Mario Patrignani (Toro Club Fedelissimi di Pesaro)
“Non so se i due nuovi acquisti, Mandragora e Rodriguez, possano migliorare la situazione, ma altrimenti io ho visto bene sia la partita contro il Milan, sia quella di Sassuolo, questa è una squadra da Serie B. Oltretutto questi giocatori fisicamente non solo al massimo, lo stesso come gioco e grinta. Quindi se quei due faranno qualcosa per salvarci dalla B bene, altrimenti questa è la classica squadra da Serie B. È veramente una roba brutta, un popolo intero mortificato.

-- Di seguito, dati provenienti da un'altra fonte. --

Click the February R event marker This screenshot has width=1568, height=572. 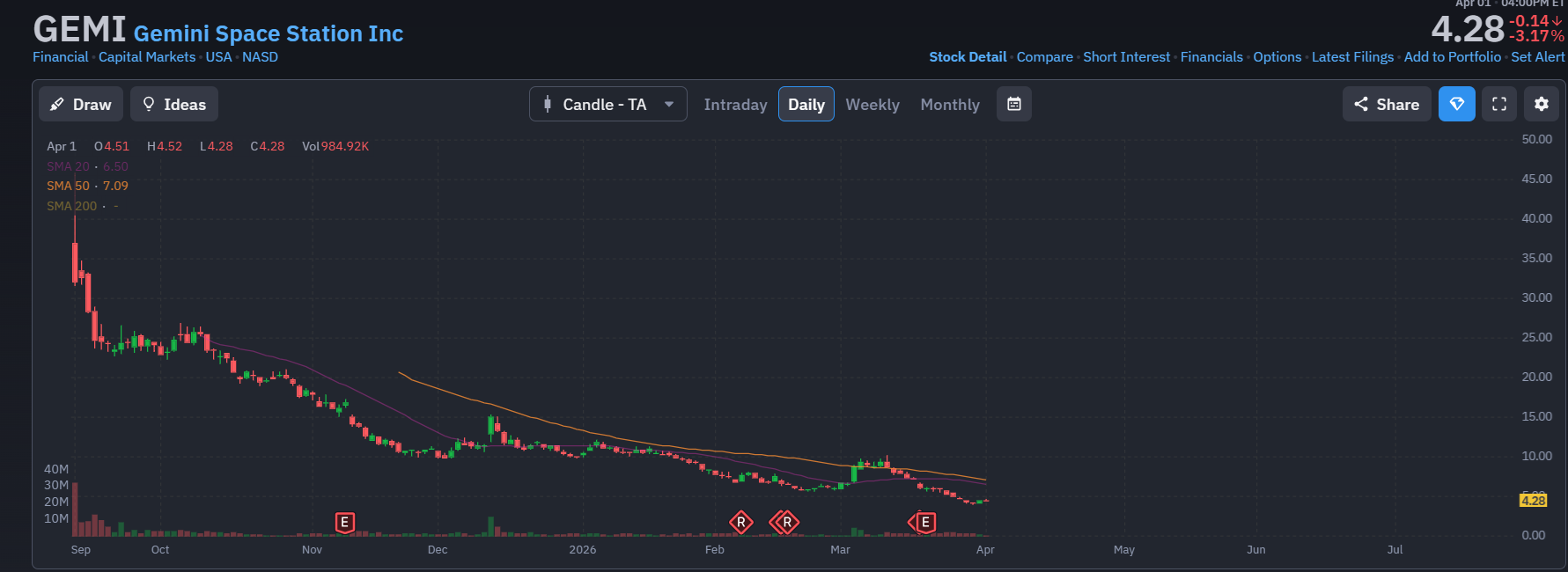[741, 523]
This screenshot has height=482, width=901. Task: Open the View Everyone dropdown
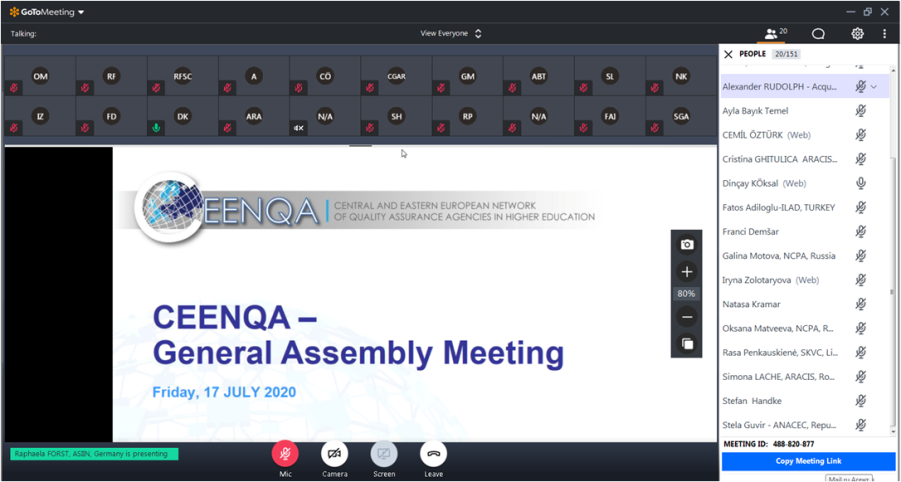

Mi chiedo cosa abbiamo lì da invidiare al Bologna, all’Atalanta, alla Lazio e alla Fiorentina per averci ridotto così. Il Toro di adesso non è più Toro, è un Torino proprio basso, infimo proprio”.
Stefano Grolla (Toro Club Vercelli)
“Innanzitutto, Abate deve decidere come giocare. La difesa a 3 è il suo dogma poi se a centrocampo gioca a 2 e fa giocare due trequartisti, devono essere due a giocarsi quella fase senno devi giocare col 3-5-2 così come l’anno scorso prendiamo imbarcate di gol. Anche lui lo vedo abbastanza confuso: è partito con uno schema ed è tornato a un altro, è partito con la costruzione dal basso salvo poi ridursi con il Monza a fare 40 rinvii del portiere dove non ne abbiamo preso uno e non abbiamo preso una seconda palla. Temo fortemente che arriveremo alla quinta giornata senza punti, speriamo di no. Adesso ci sono Fiorentina, Roma e Bologna, le premesse sono abbastanza tristi. Una volta il 10° era l’ambizione’ adesso è tanto se arriviamo una o due posizioni sopra la zona retrocessione. I rischi sono questi, cosa faranno non lo sa nessuno. Impossibile da decifrare”.

Finché gli riempite lo stadio il pidocchio di masio fa quello che vuole. Difficile da comprendere?